Kita Telah Melawan, Nak, Nyo!

Iklan terakota

Terakota.id–Akhirnya memang hanya ada kepedihan yang tersisa. Betapapun Nyai Ontosoroh tegar berkata, “Kita telah melawan NakNyo. Sebaik-baiknya, sehormat-hormatnya!”

Hanyalah Minke yang meraung-raung. Ketika kekasihnya, tak menoleh lagi. Hatinya pasti tersayat-sayat!

Annelis telah diambil paksa pengadilan kolonial. Dipulangkan ke Belanda. Sungguh, demikian tak adilnya hukum itu. Yang memisahkan Minke dari Annelis Mellema!

Eropa. Pribumi. Diskriminasi. Penindasan. Perlawanan. Nasib manusia. Tangisan. Ratapan. Kekalahan. Kegetiran. Cintakasih. Melankolis. Idealis. Romantis. Keluguan. Kebebasan. Nyai. Dan sederet lagi bisa kita catat dari “Bumi Manusia”, karya monumental Pramoedya Ananta Toer yang belakangan difilmkan oleh sutradara Hanung Bramantyo.

kita-telah-melawan-nak-nyo
Bumi Manusia. @Falcon Pictures

Masa itu memang menyesakkan. Sebagai bangsa yang mewarisi bumi, air dan kekayaan alam lainnya, tanah yang indah dan subur, nelangsa, terhisab semua oleh kaum kolonial. Orang Belanda, Eropa!

Nyai Ontosoroh berkata pedih, sekaligus mewakili perasaan semua. Kalimatnya kontradiktif, sinis. Kalau Eropa mengenalkan dirinya sebagai bangsa berperadaban tinggi, mengapa yang dilakukannya di sini, menindas, menginjak-injak harkat dan martabat manusia merdeka!

Eropa menciptakan hukum sendiri. Dimainkan sendiri. Untuk kepentingan sendiri. Keadilan bagi mereka ialah ketidakadilan bagi semua warga jajahan.

Nyai Ontosoroh. Minke. Annelis Mellema. Darsam. Sederet nama lain, pribumi, campuran, Belanda. Eropa. Betapa kaum kolonial mengacak-acak struktur masyarakat sesuai selera mereka. Manusia Eropa yang pintar, modern, yang menemukan benda-benda ajaib, kereta api, mesin cetak, berjas dan berdasi, tetapi sekaligus yang tak mau sederajat dengan yang lain!
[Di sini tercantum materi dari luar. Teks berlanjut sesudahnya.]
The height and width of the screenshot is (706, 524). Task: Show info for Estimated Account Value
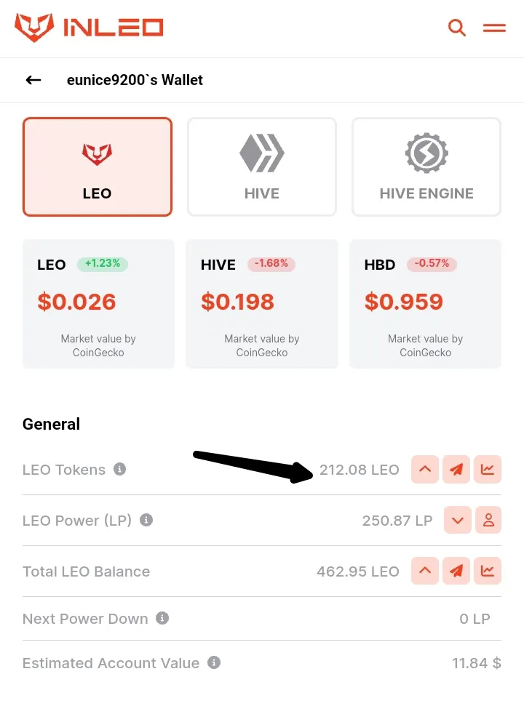coord(213,663)
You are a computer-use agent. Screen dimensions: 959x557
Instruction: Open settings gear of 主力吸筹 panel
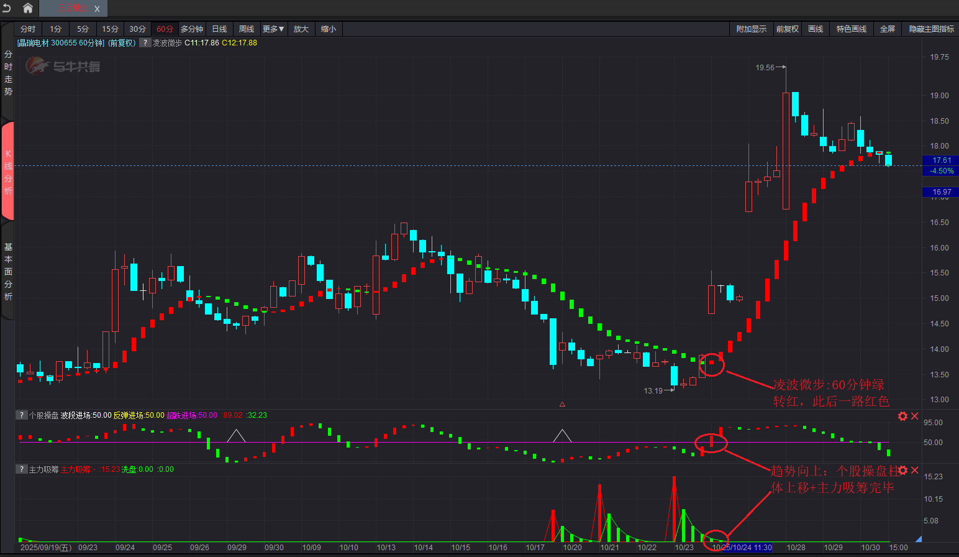[902, 470]

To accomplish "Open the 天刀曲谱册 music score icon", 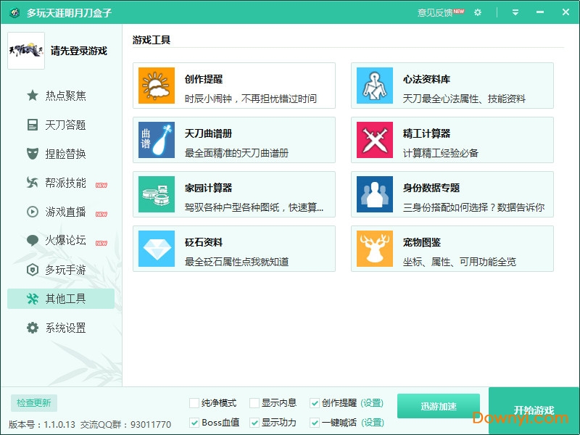I will point(157,141).
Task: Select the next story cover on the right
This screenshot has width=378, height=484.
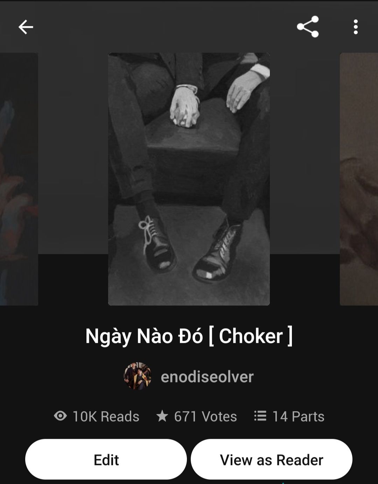Action: (359, 179)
Penguasa kolonial yang telah secara sistematis mendesain birokrasinya dengan memanfaatkan loyalis ningrat Jawa, memang menempati struktur tertinggi hirarkhi feodal. Ningrat Jawa yang fatalistik, menganggap pangkat dan jabatan yang diberikan kolonial sebagai telah menaikkan derajat mereka.

Kepincangan, ketidakadilan, pemasungan, penghinaan, penindasan, kemelaratan, semua itu dirasakan, tak saja oleh Minke, tapi siapa saja yang hidup di masa itu. Yang gaungnya masih bergetar hingga kini. Hanya anak kaum ningrat yang bisa mengakses pendidikan. Rakyat jelata dibiarkan bodoh saja. Menjadi kuli-kuli yang berpanas-panas, dengan upah tak layak.

Tak merasakan zaman itu, saya kekurangan narasi. Tapi, gambarannya seperti yang disampaikan Bung Karno ketika membacakan pembelaannya “Indonesia menggugat” di persidangan Landraad, Bandung, 1930.

kita-telah-melawan-nak-nyo
Novel Bumi Manusia karya Pramoedya Ananta Tooer. @Gramedia

Kita tahu siapa Pram yang pernah mendekam di Pulau Buru pasca-1965. Generasi kini, barangkali tak bisa menghayati kepedihan apa yang dia rasakan. Terlepas politik, kekuasaan, sejarah kelam, pasang naik pasang surut zaman, ada manusia Pram yang menulis tetralogi Buru: Bumi Manusia, Anak Semua Bangsa, Jajak langkah, dan Rumah Kaca!

Tak bisa membayangkan kita, bagaimana kiranya kalau kini masih Orde Baru. Taklah bisa kita baca secara bebas buku-bukunya. Bisa kena hukuman bertahun-tahun! Hanya karena membaca buku, fiksi! Apalagi, kalau sampai dibikin film. Tapi kini, zamannya lain.

Kelirulah kalau sekadar membaca tetralogi itu, pun menonton filmnya langsung akan tersihir pikiran ideologis. Pembaca barangkali akan sekadar menikmati ketersedu-seduannya meratapi Sanikem, dara ayu yang dipaksa ayahnya yang kemaruk, yang karena ingin diangkat sebagai asisten juru bayar, rela menjual anak gadisnya sebagai gundik Tuan Mellema!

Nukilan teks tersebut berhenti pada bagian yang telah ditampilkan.